For a positive integer $n$ we denote $D_2(n)$ to the number of divisors of $n$ which are perfect squares and $D_3(n)$ to the number of divisors of $n$ which are perfect cubes. Prove that there exists such that $D_2(n)=999D_3(n).$ Note.

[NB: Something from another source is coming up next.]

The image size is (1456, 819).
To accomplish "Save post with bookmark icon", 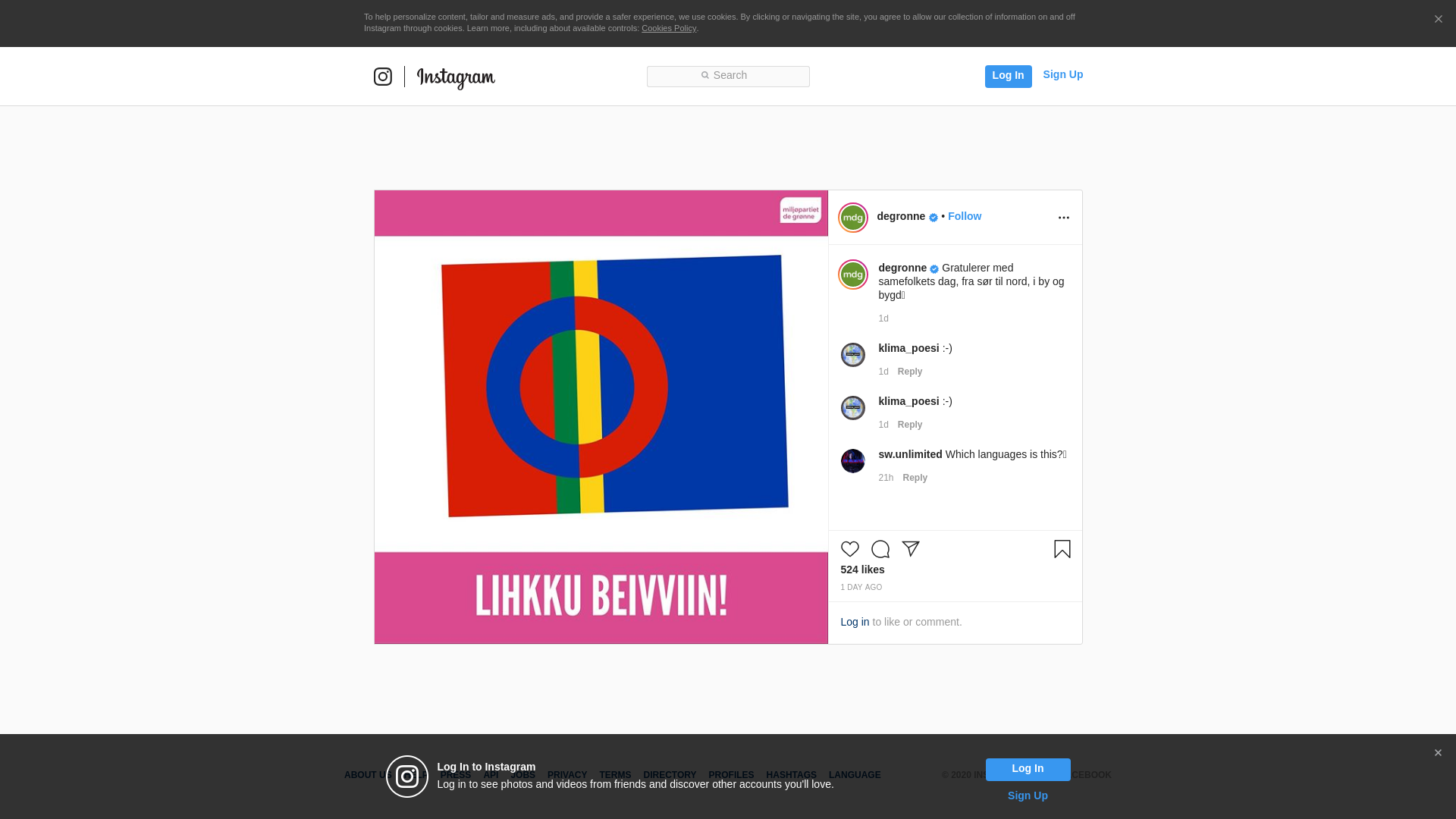I will pyautogui.click(x=1062, y=549).
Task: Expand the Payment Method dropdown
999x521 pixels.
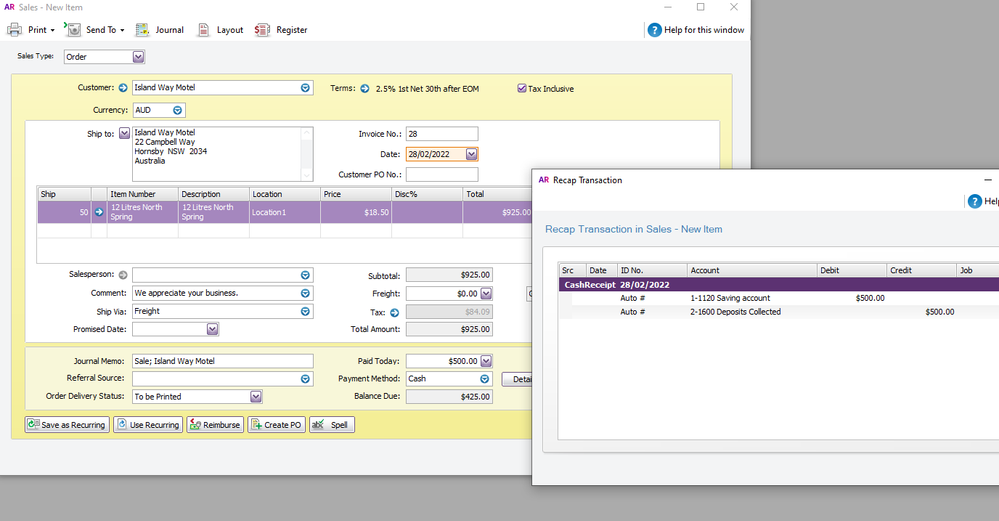Action: pos(485,379)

The perfect squares are $1^2,2^2,3^2,4^2,…$ , the perfect cubes are $1^3,2^3,3^3,4^3,…$ .
Problem
Source: 2017 Argentina OMA Finals L3 p4
Tags: Perfect Square, perfect cube, number theory
10.11.2023 22:09
Let $n = p_1^{a_1} \cdots p_k^{a_k}$ be the prime factorization of $n$. Let $d = p_1^{b_1} \cdots p_k^{b_k}$ be the prime factorization of a divisor $d$ of $n$. Therefore, $0 \le b_i \le a_i$ for all $1\le i \le k$. Further $d$ is a perfect square if and only if $b_i$ is even for all $1\le i \le k$, and $d$ is a perfect cube if and only if $b_i$ is a multiple of $3$ for all $1\le i \le k$. Thus, $$D_2(n) = \prod_{i =1}^k \left( \left \lfloor \frac{a_i}{2} \right \rfloor + 1 \right), D_3(n) = \prod_{i =1}^k \left( \left \lfloor \frac{a_i}{3} \right \rfloor + 1 \right) $$Let $d_2(a) = \left \lfloor \frac{a}{2} \right \rfloor + 1$ and $d_3(a) = \left \lfloor \frac{a}{3} \right \rfloor + 1$, then 1. $d_2(2) = 2, d_3(2) = 1$. Therefore we can multiply by a factor of $2$. 2. $d_2(4) = 3, d_3(4) = 2$. Therefore we can multiply by a factor of $\frac 32$. 3. $d_2(8) = 5, d_3(8) = 3$. Therefore we can multiply by a factor of $\frac 53$. 3. $d_2(72) = 37, d_3(72) = 25$. Therefore we can multiply by a factor of $\frac{37}{25}$. Now, $999 = 37 \cdot 3 \cdot 3 \cdot 3 = \frac{37}{25} \cdot \left(\frac 53 \right)^2 \cdot \left(\frac 32 \right)^5 \cdot 2^5.$ Thus, $n = p_1^{37} \cdot \prod_{i=2}^3 p_i^8 \cdot \prod_{i=4}^8 p_i^4 \cdot \prod_{i=9}^{13} p_i^2$ satisfies that $D_2(n) = 999 \cdot D_3(n)$, where $p_1, \ldots, p_{13}$ are any $13$ distinct primes.